From Fubini's theorem one has the identity

[math fub] \int_E f(x)\ d\mu(x) = \int_0^\infty \mu( \{ x \in E: |f(x)| > t\} )\ dt[/math]

for non-negative $f$.  Thus, to estimate an integral, one way to do this is to control the measure of the level sets $\{ x \in E: |f(x)| > t\}$ for different values of $t$.

A slight variant: the $L^p$ norm of a function $f$ can be expressed by the formula

[math pdist] \int_E |f(x)|^p\ d\mu(x) = p \int_0^\infty \mu( \{ x \in E: |f(x)| > t\} ) t^{p-1}\ dt.[/math]

As another variant, one can view [eqref fub] as a means to decompose any non-negative function $f$ as a superposition of indicator functions:

[math] f = \int_0^\infty 1_{f > t}\ dt.[/math]

[PREREQUISITES]

Measure theory

[EXAMPLE]

Let $X$ be a finite set, and let $f: X \to \C$ be a function.  Show that
[math] \|f\|_{\ell^p(X)}^p \leq C_p \log(2+|X|) \|f\|_{\ell^{p,\infty}(X)}^p[/math]
for any $0 < p < \infty$.

Solution: we may as well normalize $\|f\|_{\ell^{p,\infty}(X)} = 1$, thus
[math] \# \{ x \in X: |f(x)| \geq t \} \leq t^{-p}.[/math]
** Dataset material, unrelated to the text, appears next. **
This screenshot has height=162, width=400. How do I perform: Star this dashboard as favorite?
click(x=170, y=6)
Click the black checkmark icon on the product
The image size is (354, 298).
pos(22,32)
If we insert this bound directly into [eqref pdist] (using counting measure $\#$ instead of $\mu$) we obtain a logarithmic divergence.  But we can improve the bound in two ways.  Firstly, when $t > 1$, then $\# \{ x \in X: |f(x)| \geq t \} = 0$, since there is no other non-negative integer less than $t^{-p}$.  Secondly, we also have the trivial upper bound of $|X|$, which is superior when $t < |X|^{-1/p}$.  If we then use "[[divide and conquer]]" and partition the integral on the right-hand side of [eqref pdist] into the regions $t > 1$, $t < |X|^{-1/p}$, and $|X|^{-1/p} \leq t \leq 1$, one obtains the claim.

[EXAMPLE]

Show that if a function $f$ lies in the weak $L^p$ spaces $L^{p_0,\infty}(X)$ and $L^{p_1,\infty}(X)$ for some measure space $(X,\mu)$ and some exponents $0 < p_0 < p_1 < \infty$, then it lies in the strong $L^p$ spaces $L^p(X)$ for all $p_0 < p < p_1$.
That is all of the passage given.